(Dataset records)
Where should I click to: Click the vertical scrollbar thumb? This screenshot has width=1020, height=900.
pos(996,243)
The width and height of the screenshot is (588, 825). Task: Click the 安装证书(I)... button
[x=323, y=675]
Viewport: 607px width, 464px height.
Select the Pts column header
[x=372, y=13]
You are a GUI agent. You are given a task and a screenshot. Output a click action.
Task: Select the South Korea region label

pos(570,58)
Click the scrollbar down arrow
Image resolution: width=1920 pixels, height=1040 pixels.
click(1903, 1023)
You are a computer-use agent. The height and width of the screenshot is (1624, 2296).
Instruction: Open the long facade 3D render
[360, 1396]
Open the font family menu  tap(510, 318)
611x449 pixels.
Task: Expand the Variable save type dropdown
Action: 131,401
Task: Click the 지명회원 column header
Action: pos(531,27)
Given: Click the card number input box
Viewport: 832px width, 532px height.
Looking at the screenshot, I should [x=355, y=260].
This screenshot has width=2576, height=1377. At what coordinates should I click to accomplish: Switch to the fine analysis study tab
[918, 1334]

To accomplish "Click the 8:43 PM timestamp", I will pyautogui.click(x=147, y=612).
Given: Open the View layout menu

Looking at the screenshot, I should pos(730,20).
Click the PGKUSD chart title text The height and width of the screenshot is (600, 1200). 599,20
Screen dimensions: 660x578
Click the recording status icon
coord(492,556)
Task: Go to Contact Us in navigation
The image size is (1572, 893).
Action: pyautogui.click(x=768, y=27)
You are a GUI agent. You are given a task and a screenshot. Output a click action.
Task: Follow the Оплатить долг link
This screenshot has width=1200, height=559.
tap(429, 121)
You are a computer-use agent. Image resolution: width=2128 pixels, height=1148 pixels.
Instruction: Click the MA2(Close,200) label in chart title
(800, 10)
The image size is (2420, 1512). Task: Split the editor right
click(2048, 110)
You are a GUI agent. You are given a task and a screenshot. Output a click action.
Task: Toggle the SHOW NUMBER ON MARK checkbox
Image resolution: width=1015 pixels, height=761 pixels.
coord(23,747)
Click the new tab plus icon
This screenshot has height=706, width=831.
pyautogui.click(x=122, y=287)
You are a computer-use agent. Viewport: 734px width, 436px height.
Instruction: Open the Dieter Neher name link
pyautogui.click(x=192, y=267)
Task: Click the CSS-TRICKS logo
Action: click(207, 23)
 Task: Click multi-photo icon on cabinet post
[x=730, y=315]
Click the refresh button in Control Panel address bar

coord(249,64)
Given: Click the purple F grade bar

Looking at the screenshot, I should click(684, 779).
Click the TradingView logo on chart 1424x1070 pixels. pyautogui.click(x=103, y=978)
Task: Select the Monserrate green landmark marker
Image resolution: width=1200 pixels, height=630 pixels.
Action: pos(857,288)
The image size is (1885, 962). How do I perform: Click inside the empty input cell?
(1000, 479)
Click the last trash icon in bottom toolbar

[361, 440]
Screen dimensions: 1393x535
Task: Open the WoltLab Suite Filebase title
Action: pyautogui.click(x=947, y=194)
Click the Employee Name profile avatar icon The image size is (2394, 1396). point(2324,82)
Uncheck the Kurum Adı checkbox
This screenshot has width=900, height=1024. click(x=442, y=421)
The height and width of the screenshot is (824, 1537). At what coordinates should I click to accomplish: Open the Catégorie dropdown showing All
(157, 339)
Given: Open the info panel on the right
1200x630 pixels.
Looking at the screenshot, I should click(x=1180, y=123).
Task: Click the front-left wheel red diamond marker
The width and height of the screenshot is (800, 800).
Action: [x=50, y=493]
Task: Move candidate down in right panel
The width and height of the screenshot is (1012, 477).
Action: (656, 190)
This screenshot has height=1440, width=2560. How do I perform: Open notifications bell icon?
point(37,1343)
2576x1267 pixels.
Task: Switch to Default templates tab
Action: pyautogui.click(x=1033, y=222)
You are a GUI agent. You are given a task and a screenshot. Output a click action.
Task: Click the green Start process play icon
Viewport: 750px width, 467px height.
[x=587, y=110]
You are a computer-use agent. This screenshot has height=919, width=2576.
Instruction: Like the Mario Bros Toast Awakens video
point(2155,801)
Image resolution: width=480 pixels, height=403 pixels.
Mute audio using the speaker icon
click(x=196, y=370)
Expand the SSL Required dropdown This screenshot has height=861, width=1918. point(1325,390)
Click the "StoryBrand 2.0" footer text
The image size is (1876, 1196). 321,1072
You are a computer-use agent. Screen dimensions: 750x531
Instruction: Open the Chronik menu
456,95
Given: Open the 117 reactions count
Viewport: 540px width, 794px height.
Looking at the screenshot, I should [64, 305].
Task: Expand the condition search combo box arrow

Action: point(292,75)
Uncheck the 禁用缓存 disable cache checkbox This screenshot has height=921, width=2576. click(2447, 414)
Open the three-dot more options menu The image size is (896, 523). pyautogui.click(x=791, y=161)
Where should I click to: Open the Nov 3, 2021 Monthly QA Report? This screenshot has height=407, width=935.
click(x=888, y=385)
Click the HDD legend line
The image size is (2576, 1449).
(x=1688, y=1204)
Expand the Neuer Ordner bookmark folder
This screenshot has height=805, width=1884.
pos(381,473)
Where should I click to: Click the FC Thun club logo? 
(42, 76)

Problem – Please rewrite the items above, changing each "Viewport" to "Display" and leaving all other text as it is.

Problem solution –
Where should I click to: Click the vertical scrollbar thumb? This screenshot has width=1020, height=900.
pos(996,243)
The width and height of the screenshot is (588, 825). Task: Click the 安装证书(I)... button
[x=323, y=675]
Display: 607px width, 464px height.
Select the Pts column header
[x=372, y=13]
You are a GUI agent. You are given a task and a screenshot. Output a click action.
Task: Select the South Korea region label

pos(570,58)
Click the scrollbar down arrow
Image resolution: width=1920 pixels, height=1040 pixels.
click(1903, 1023)
You are a computer-use agent. The height and width of the screenshot is (1624, 2296).
Instruction: Open the long facade 3D render
[360, 1396]
Open the font family menu  tap(510, 318)
611x449 pixels.
Task: Expand the Variable save type dropdown
Action: 131,401
Task: Click the 지명회원 column header
Action: pos(531,27)
Given: Click the card number input box
Display: 832px width, 532px height.
Looking at the screenshot, I should [x=355, y=260].
This screenshot has width=2576, height=1377. At what coordinates should I click to accomplish: Switch to the fine analysis study tab
[918, 1334]

To accomplish "Click the 8:43 PM timestamp", I will pyautogui.click(x=147, y=612).
Given: Open the View layout menu

Looking at the screenshot, I should pos(730,20).
Click the PGKUSD chart title text The height and width of the screenshot is (600, 1200). 599,20
Screen dimensions: 660x578
Click the recording status icon
coord(492,556)
Task: Go to Contact Us in navigation
The image size is (1572, 893).
Action: pyautogui.click(x=768, y=27)
You are a GUI agent. You are given a task and a screenshot. Output a click action.
Task: Follow the Оплатить долг link
This screenshot has width=1200, height=559.
tap(429, 121)
You are a computer-use agent. Image resolution: width=2128 pixels, height=1148 pixels.
Instruction: Click the MA2(Close,200) label in chart title
(800, 10)
The image size is (2420, 1512). Task: Split the editor right
click(2048, 110)
You are a GUI agent. You are given a task and a screenshot. Output a click action.
Task: Toggle the SHOW NUMBER ON MARK checkbox
Image resolution: width=1015 pixels, height=761 pixels.
coord(23,747)
Click the new tab plus icon
This screenshot has height=706, width=831.
pyautogui.click(x=122, y=287)
You are a computer-use agent. Display: 734px width, 436px height.
Instruction: Open the Dieter Neher name link
pyautogui.click(x=192, y=267)
Task: Click the CSS-TRICKS logo
Action: click(207, 23)
 Task: Click multi-photo icon on cabinet post
[x=730, y=315]
Click the refresh button in Control Panel address bar

coord(249,64)
Given: Click the purple F grade bar

Looking at the screenshot, I should click(684, 779).
Click the TradingView logo on chart 1424x1070 pixels. pyautogui.click(x=103, y=978)
Task: Select the Monserrate green landmark marker
Image resolution: width=1200 pixels, height=630 pixels.
Action: pos(857,288)
The image size is (1885, 962). How do I perform: Click inside the empty input cell?
(1000, 479)
Click the last trash icon in bottom toolbar

[361, 440]
Screen dimensions: 1393x535
Task: Open the WoltLab Suite Filebase title
Action: pyautogui.click(x=947, y=194)
Click the Employee Name profile avatar icon The image size is (2394, 1396). point(2324,82)
Uncheck the Kurum Adı checkbox
This screenshot has width=900, height=1024. click(x=442, y=421)
The height and width of the screenshot is (824, 1537). At what coordinates should I click to accomplish: Open the Catégorie dropdown showing All
(157, 339)
Given: Open the info panel on the right
1200x630 pixels.
Looking at the screenshot, I should click(x=1180, y=123).
Task: Click the front-left wheel red diamond marker
The width and height of the screenshot is (800, 800).
Action: [x=50, y=493]
Task: Move candidate down in right panel
The width and height of the screenshot is (1012, 477).
Action: (656, 190)
This screenshot has height=1440, width=2560. How do I perform: Open notifications bell icon?
point(37,1343)
2576x1267 pixels.
Task: Switch to Default templates tab
Action: pyautogui.click(x=1033, y=222)
You are a GUI agent. You are given a task and a screenshot. Output a click action.
Task: Click the green Start process play icon
Display: 750px width, 467px height.
[x=587, y=110]
You are a computer-use agent. This screenshot has height=919, width=2576.
Instruction: Like the Mario Bros Toast Awakens video
point(2155,801)
Image resolution: width=480 pixels, height=403 pixels.
Mute audio using the speaker icon
click(x=196, y=370)
Expand the SSL Required dropdown This screenshot has height=861, width=1918. point(1325,390)
Click the "StoryBrand 2.0" footer text
The image size is (1876, 1196). 321,1072
You are a computer-use agent. Screen dimensions: 750x531
Instruction: Open the Chronik menu
456,95
Given: Open the 117 reactions count
Display: 540px width, 794px height.
Looking at the screenshot, I should [64, 305].
Task: Expand the condition search combo box arrow

Action: point(292,75)
Uncheck the 禁用缓存 disable cache checkbox This screenshot has height=921, width=2576. click(2447, 414)
Open the three-dot more options menu The image size is (896, 523). pyautogui.click(x=791, y=161)
Where should I click to: Open the Nov 3, 2021 Monthly QA Report? This screenshot has height=407, width=935.
click(x=888, y=385)
Click the HDD legend line
The image size is (2576, 1449).
(x=1688, y=1204)
Expand the Neuer Ordner bookmark folder
This screenshot has height=805, width=1884.
pos(381,473)
Where should I click to: Click the FC Thun club logo? 
(42, 76)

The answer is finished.